Изменилась не только Мельница. Исчезла пустота черного поля. Могилы тянулись ряд за рядом – теснясь, упираясь гранитными боками. Отряд мраморных ангелов зорко следил за самым святым, что есть у парижанина, – Собственностью.
Смерть по-хозяйски осваивала новую обитель.
Похоронную процессию он встретил у ворот – катафалк прибыл по расписанию. Беднягу Галуа хоронили не утром, не днем – вечером. Июньский день долог, солнце лишь начало клониться к крышам близких домов. Но позднее погребение казалось зловещим.
Удивила и толпа – огромная, густая. Покойник был родом из Бур-ля-Рена. Не дальний свет, час верхами от столицы. Однако не каждый сосед станет запрягать экипаж ради парижских похорон. А в столице Галуа не жаловали. Кто придет? – соученики по школе? Единомышленники из Общества Друзей Народа? Новые приятели из тюрьмы Сен-Пелажи?
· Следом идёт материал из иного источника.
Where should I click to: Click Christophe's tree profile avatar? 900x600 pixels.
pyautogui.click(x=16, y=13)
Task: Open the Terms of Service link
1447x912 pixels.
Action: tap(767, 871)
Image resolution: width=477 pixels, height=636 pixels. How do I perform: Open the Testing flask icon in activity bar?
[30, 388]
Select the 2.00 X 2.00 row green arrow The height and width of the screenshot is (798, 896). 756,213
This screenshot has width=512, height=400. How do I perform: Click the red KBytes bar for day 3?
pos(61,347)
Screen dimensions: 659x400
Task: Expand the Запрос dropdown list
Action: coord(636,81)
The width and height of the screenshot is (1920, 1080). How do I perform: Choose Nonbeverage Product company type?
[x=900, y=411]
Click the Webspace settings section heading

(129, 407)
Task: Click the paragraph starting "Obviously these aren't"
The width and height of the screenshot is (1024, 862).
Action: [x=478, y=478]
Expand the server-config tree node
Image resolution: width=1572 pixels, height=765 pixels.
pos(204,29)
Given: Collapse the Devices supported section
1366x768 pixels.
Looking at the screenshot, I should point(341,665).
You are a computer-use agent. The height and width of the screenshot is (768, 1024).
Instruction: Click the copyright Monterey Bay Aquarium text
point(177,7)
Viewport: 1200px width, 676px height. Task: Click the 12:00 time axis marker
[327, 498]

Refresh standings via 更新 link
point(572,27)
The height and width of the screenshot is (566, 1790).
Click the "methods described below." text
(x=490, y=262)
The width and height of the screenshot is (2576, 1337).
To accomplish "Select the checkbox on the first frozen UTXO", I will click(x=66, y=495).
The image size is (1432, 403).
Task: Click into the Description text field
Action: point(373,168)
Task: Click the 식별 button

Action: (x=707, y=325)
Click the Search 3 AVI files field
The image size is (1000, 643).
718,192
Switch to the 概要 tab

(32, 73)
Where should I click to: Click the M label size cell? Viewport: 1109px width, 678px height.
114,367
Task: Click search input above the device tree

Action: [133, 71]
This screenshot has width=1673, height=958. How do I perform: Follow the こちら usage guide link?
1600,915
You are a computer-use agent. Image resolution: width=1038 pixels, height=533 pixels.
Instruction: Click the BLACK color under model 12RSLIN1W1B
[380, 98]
В тюрьме Эварист не ладил с соседями. Сен-Пелажи была набита политическими, и борцы за демократию топили бессильный гнев в дешевом вине, благо кабачок находился прямо в тюремном дворе. Галуа не мог работать, сердился, начал пить сам.
Однажды полоснул бритвой по венам...
– Наконец-то! Ты где пропадал, пропадал, Огюст?
Зверь бежал на ловца. Вот он, Николя Леон – пухлый, румяный, довольный собой. И, как обычно, слова без нужды повторяет. Не иначе, чтобы его лучше поняли, поняли. Ради грустного дня с лица исчезла вечная улыбка. Уголки губ то и дело пытались дернуться, но Н. Л. честно соблюдал траур. Темный сюртук, черная повязка...
– Я тебя тоже искал.
«Кто из нас лжет?» – подумал Шевалье. В эти дни он не искал Леона. Но в штаб Общества забегал регулярно. Заходил и в Латинский квартал, к университетским знакомым Галуа. Николя там не было. Его никто не видел, не встречал.
Где же ты искал меня, пухлый Леон?
– Смотри, сколько наших пришло, пришло! Смотри, смотри! – короткопалая ладонь тыкала в толпу. – Мы им еще покажем, покажем! Мы!.. Мы!..
Хотелось уточнить, кто это – «наши», а заодно и «они», кому следовало «показать». Пистолет Шевалье пристроил за поясом, по-разбойничьи, накинув на плечи старомодный редингот, одолженный у соседа. Не слишком удобно, но терпимо. Если не станут обыскивать, не заметят.
У ворот вышла заминка. Катафалк отвели в сторону, компания крепких, одинаково одетых парней подошла к гробу. Взяли, понесли...
– Галуа! – громким шепотом отозвалась толпа.
И перешла на крик:
– Галуа! Республика! Га-лу-а!!!
Огюст Шевалье молчал. Слишком похожи были те, что несли гроб. Слишком слаженно орали незнакомцы. Взгляд зацепился за человечка в куцем фраке, с раскрытой тетрадью в руке. Репортер?